Two Whelks
Contributor’s Marginalia: Adam Giannelli on “Whelk” by Lisa Russ Spaar
Lisa Russ Spaar’s “Whelk” wavers between presence and absence, and this tension begins in the title, which refers both to the sea snail and its empty, turbinate shell. The poem begins in ode-like fashion, meditating upon and endowing with metaphor the bereft shell, a “windowsill cornucopia” and “petrified morning glory.” The poem’s outward gaze, concision, reliance on metaphor, and surprising turn remind me of Rilke’s New Poems. “Archaic Torso of Apollo,” the most well-known, begins with an absence, the statue’s lost head, and Spaar’s speaker is also captivated by what’s missing. A “fallow volution,” her shell is hollow, deserted as an “alleyway,” an “ocean relic” that can only point to the organism it once protected. Sonically, even the open vowels of “fallow volution” mirror the scene, creating a hollowness in one’s mouth.
The most famous line of Rilke’s poem is the last one: “You must change your life.” In this moment, subject and object blur, and the statue looks back at the gazing speaker. A similar turn occurs in the fourth stanza of “Whelk”:
The spiraling room our bodies make, numinous,
when we—what will become of that? When one of us—?
The thought of the shell and sea snail force the speaker back upon herself, but what distinguishes the poem from Rilke’s is that the duality of the object reveals a duality in the subject. The speaker is not solitary, but a member of an entwined couple, and it is the couple’s fate and their eventual parting that is made manifest in the shell, as the poem shifts from a public ode to a private love lyric. In terms of syntax, this stanza varies significantly from Rilke’s short, bold ending. Confronting her own mortality, Spaar’s speaker falls into hesitation, broken syntax, and a flight of questions.
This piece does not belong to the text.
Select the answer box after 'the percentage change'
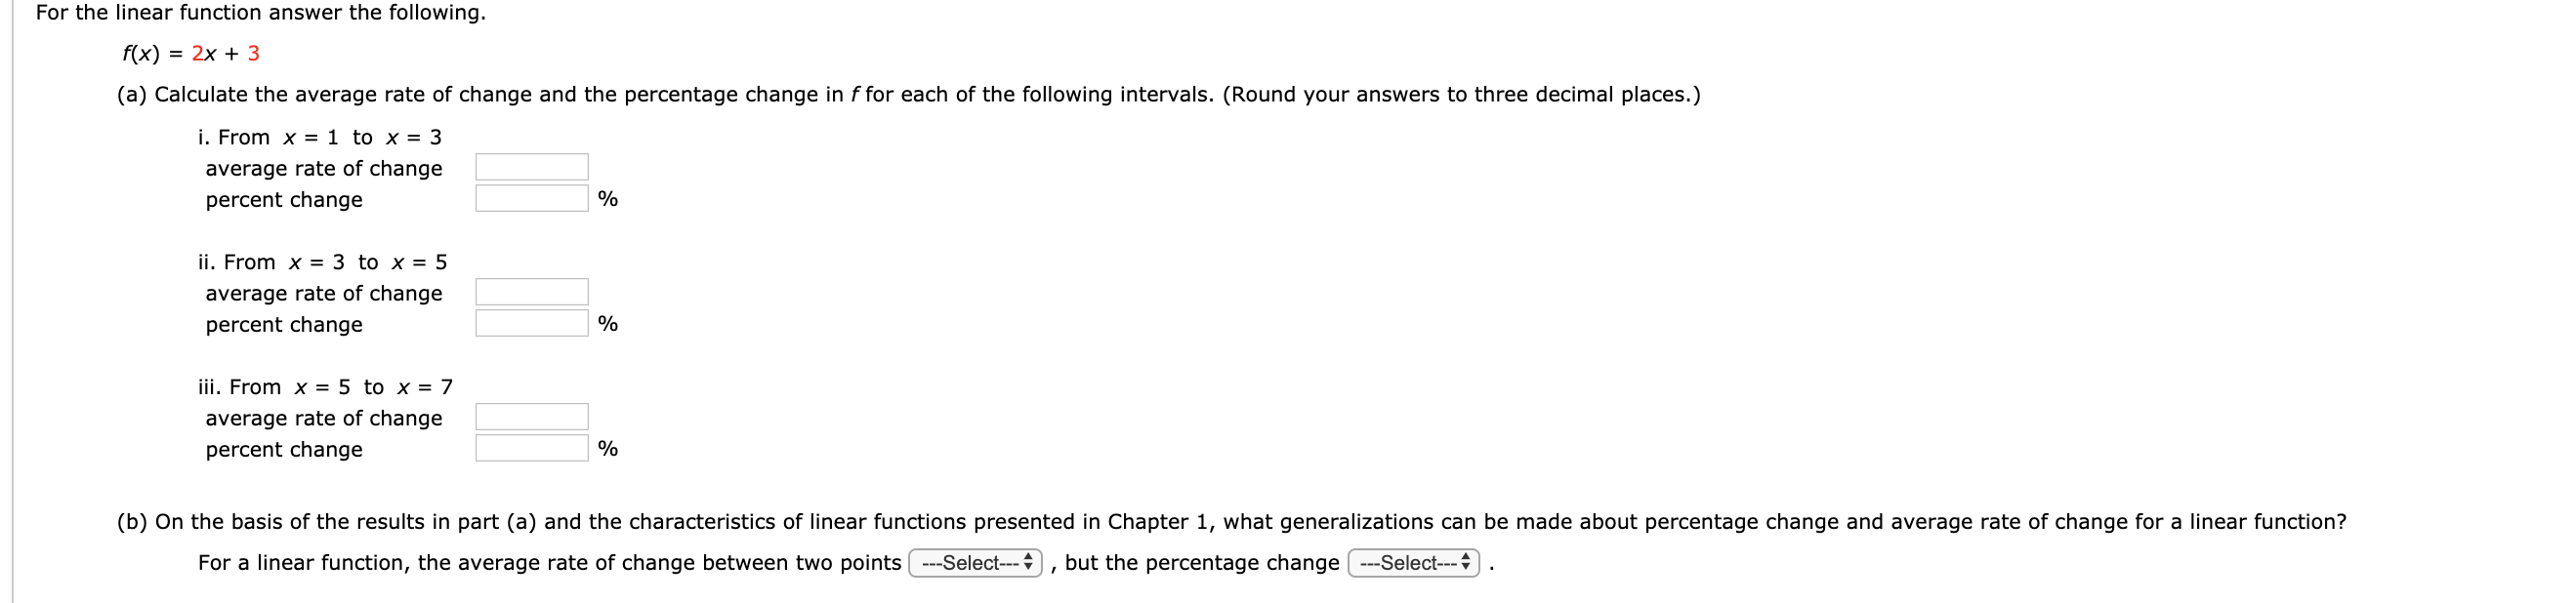This screenshot has width=2576, height=603. pyautogui.click(x=1416, y=563)
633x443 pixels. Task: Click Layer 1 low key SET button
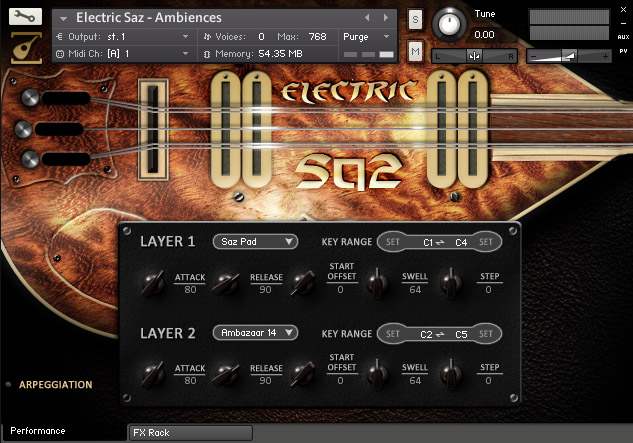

In the fifth stanza, the speaker quickly recovers with a clear declarative: “I bring this bony shell-piece to my lips.” I love the coinage “shell-piece.” The shell is a piece, since it is akin to a work of art, but the compound makes it sound like an item of clothing (as in headpiece), a removed ornament, a part severed from its whole. The gesture of the bringing the shell to the speaker’s lips stands out, not only as an expression of devotion, but as the only instance of narrative in the poem. After a moment of hesitation, the speaker takes action. Instead of declaring the need for change, as Rilke does, Spaar’s speaker makes a change. The motion of bringing the shell to the lips feels like a kiss, a carpe-diem embrace of the moments that remain.
The poem, however, still has one last surprise in store—the final image of the mirror. In a poem obsessed with spirals, why end with a flat mirror?
facing down every lonesome mirror
in which we’ll never see ourselves again.
The mirror is not altogether separate from the previous imagery. It implies a domestic space, anticipated by the windowsill, “rented house,” “spiraling room,” and the intimacy of the lovers earlier in the poem, and serves as a reminder that even a stable house and its relationships are shot through with holes. I also think the mirror can be interpreted as one last metaphor for the whelk itself. A mirror, like a shell, fuses absence and presence. Although it contains an image when one stands before it, this image quickly disappears when one walks away, so that whenever one looks into a mirror one is always already gone. Even sonically, the vowels in “lonesome mirror” perform similar work to the hollow sound of “fallow volution.” Finally, the whelk is a mirror in the way Rilke’s torso is a mirror. The speaker has seen herself reflected back in the shell. The genius of the poem is that through its journey the shell becomes a mirror. We see what will become of us in its empty alleyways—and stand more fiercely.